Leif "Loket" Olsson, (born 12 July 1942) is a Swedish television host, sports journalist, radio host, and danceband singer. He is most recognized as the host of Bingolotto on TV4 between 1991 and 1999. Olsson got his big breakthrough as the host of the radio programme Radio Ringlinjen which started in 1978.  In 1992 Olsson was awarded the Lennart Hyland-Award as "most popular television personality of 1992" for his work on Bingolotto. Olsson is also known for hosting Svenska Idrottsgalan  between 2000 and 2002, and also for the economy show Deklarera med Loket och Unni.

Career

Handball referee
Olsson started his career as a handball referee in a career that included refereeing the handball semifinal between Yugoslavia and Romania at the 1972 Summer Olympics in Munich, Germany. Along with Hans Carlsson he also refereed the bronze match of the same tournament.

Radio Ringlinjen
Olsson got his big breakthrough as the host of the radio programme Radio Ringlinjen which was broadcast on Friday night in the late 1970s to the early 1990s. It became so popular that it was broadcast five nights a week. Olsson had a new topic for each show and let the listeners call in and tell their opinions about the topic.
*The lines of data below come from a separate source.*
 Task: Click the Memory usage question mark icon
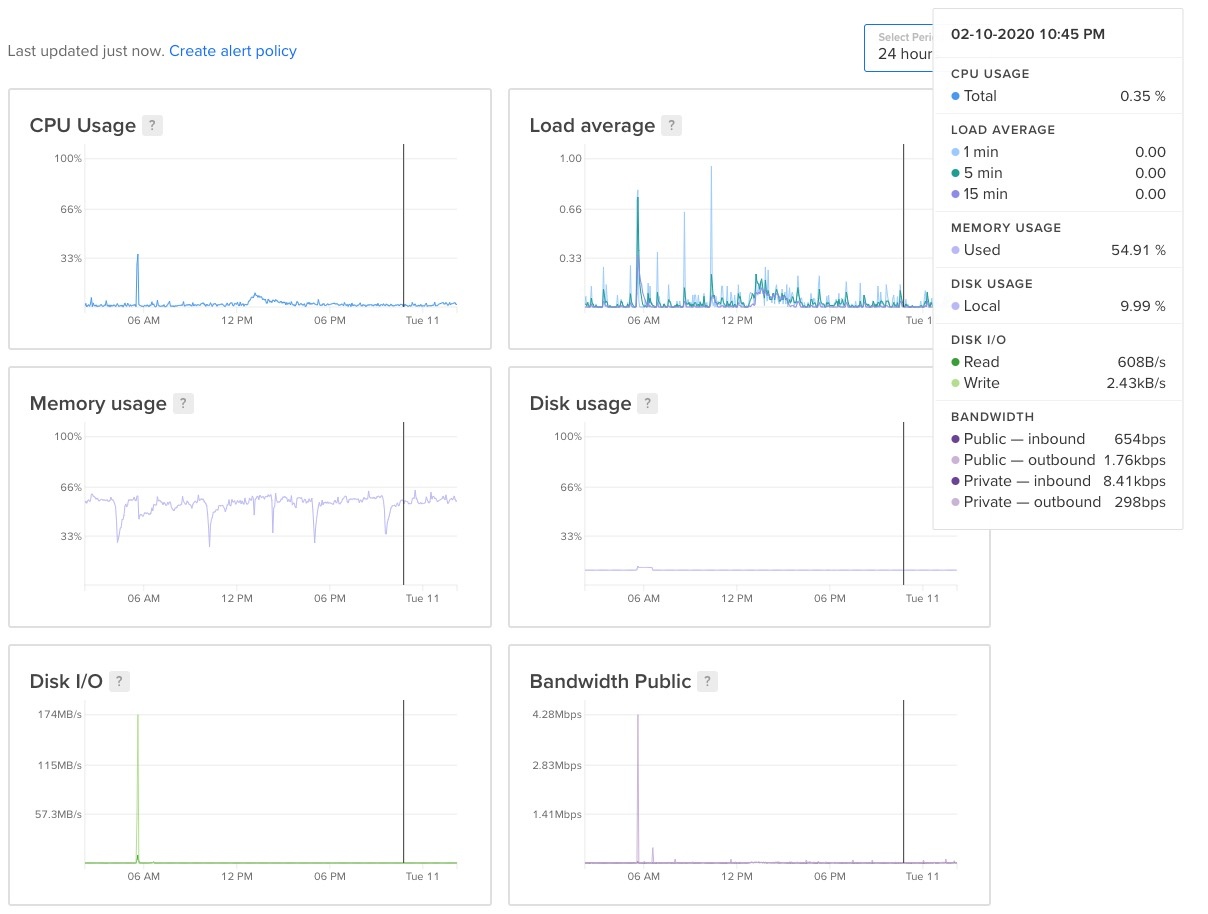click(x=183, y=403)
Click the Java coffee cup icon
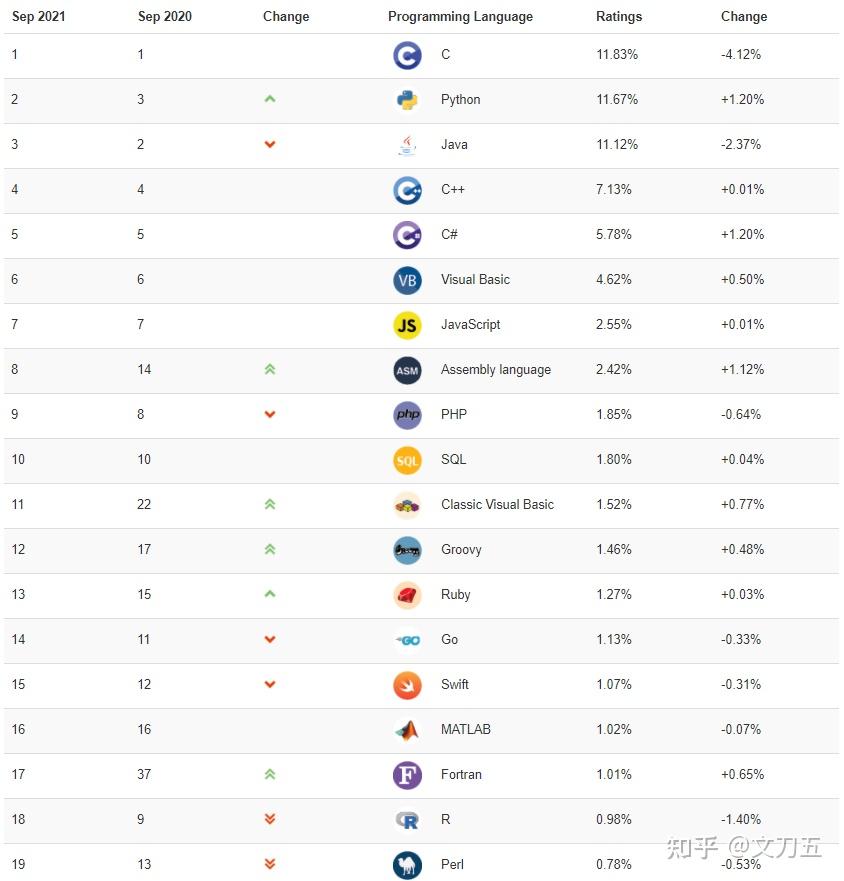 (407, 145)
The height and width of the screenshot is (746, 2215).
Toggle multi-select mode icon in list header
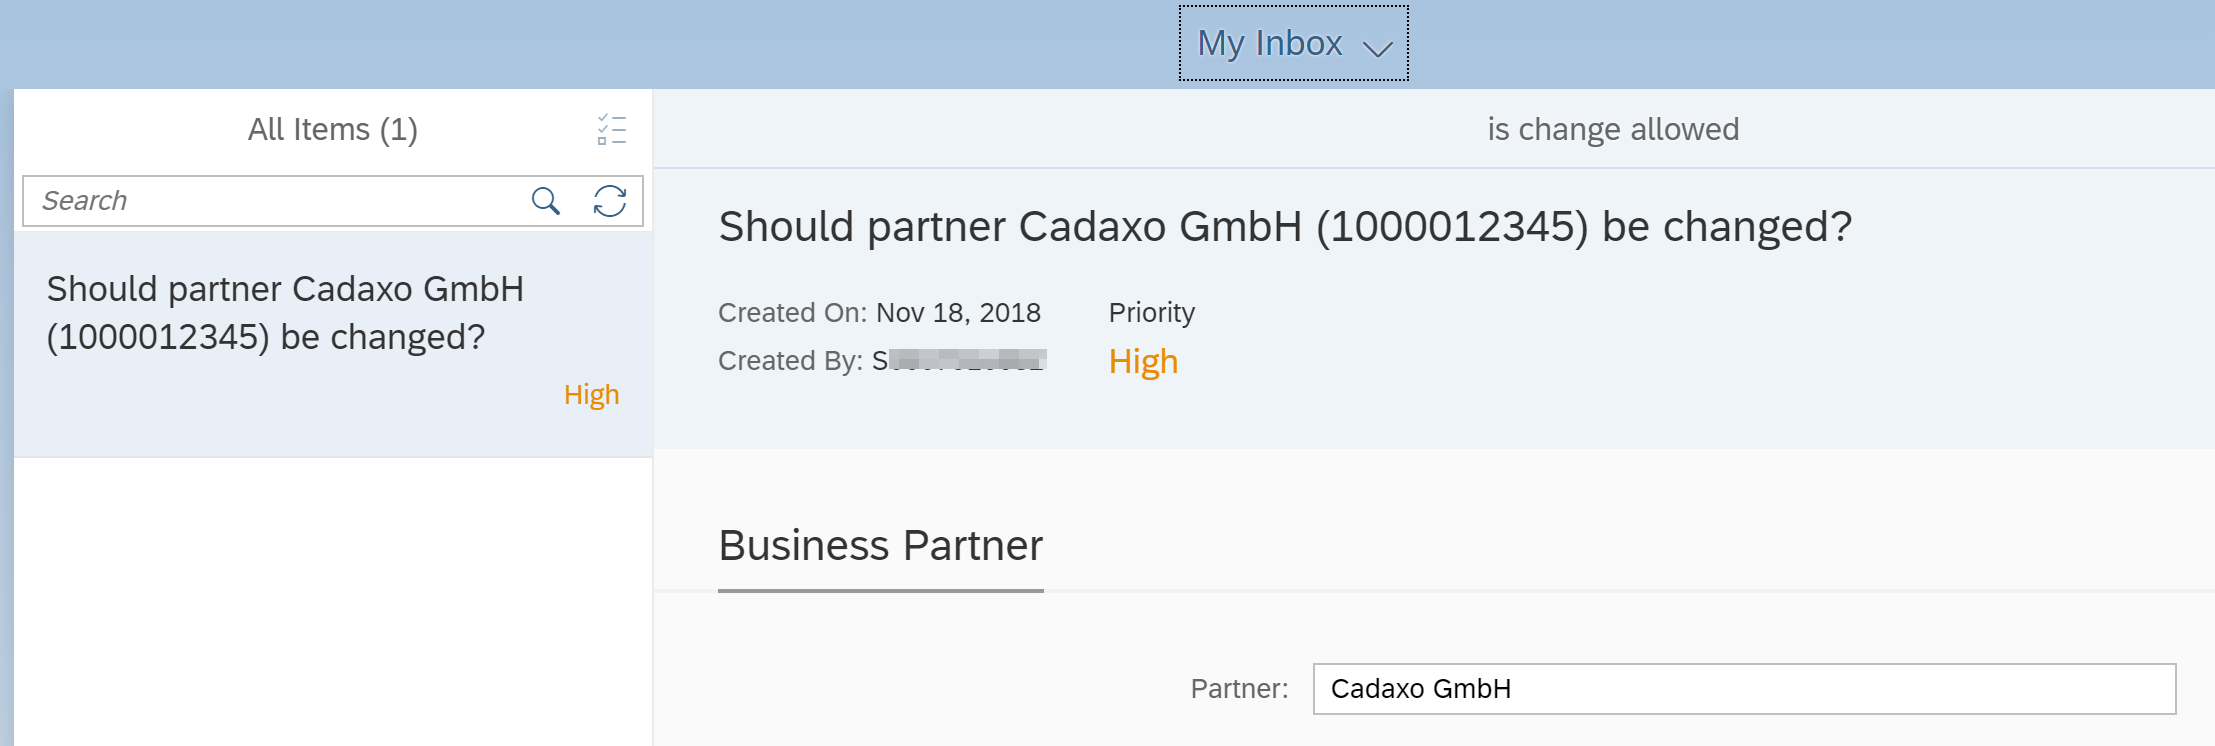point(611,130)
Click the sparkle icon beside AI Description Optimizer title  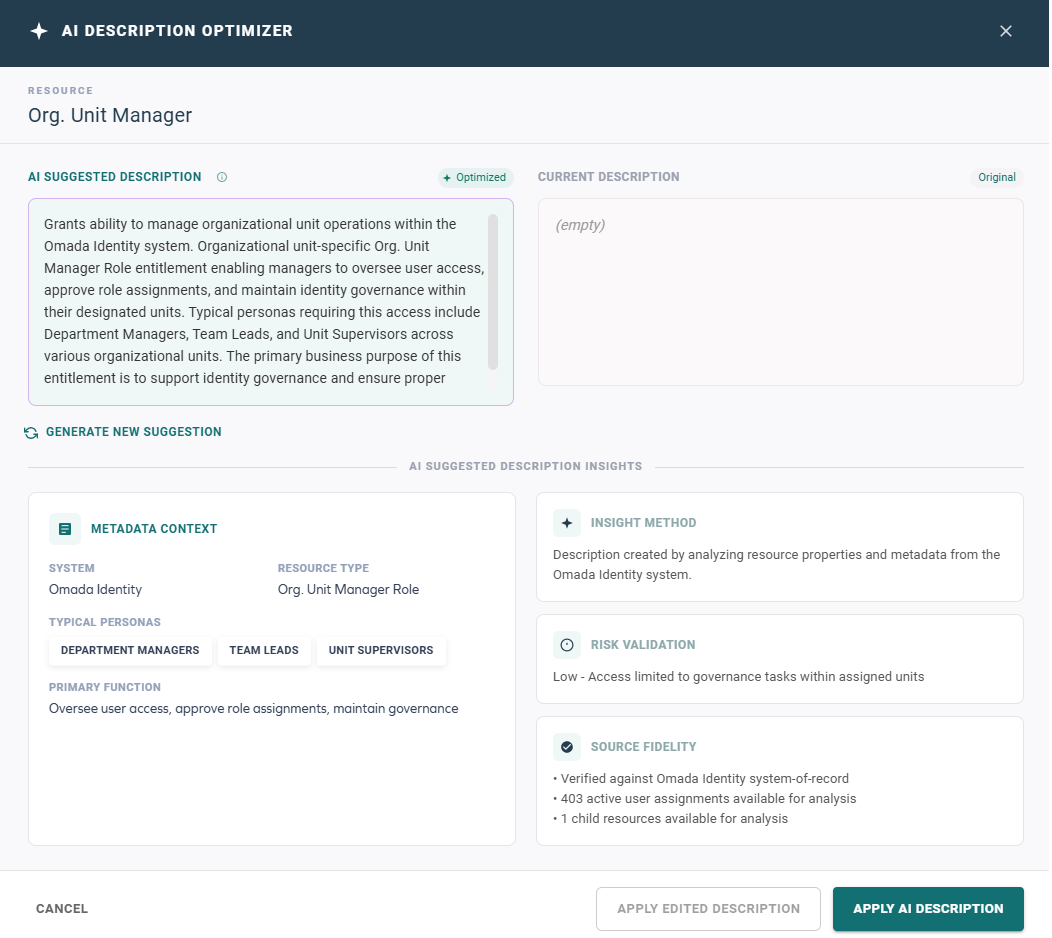click(x=38, y=30)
The show was broadcast on Sveriges Radio P1 between 1978 and 1991.

Bingolotto

Olsson is most known and loved for his hosting of the legendary game, lottery and entertainment show Bingolotto, which he created and pitched for TV4 and was host for at the first broadcasting of the show in 1989. This until Lasse Kronér took over the role as host in 1999. Bingolotto became one of the most watched programmes on Swedish television in the 1990s. During a special Christmas broadcast of Bingolotto at the Christmas of 1995 Bingolotto had 3,145 million viewers. After Olsson quit the show in 1999 ratings immediately dropped, Olsson returned as a guest host in 2004 and also in 2011. In 1992 Olsson was awarded the Lennart Hyland-Award as "most popular television personality of 1992" for his work on Bingolotto.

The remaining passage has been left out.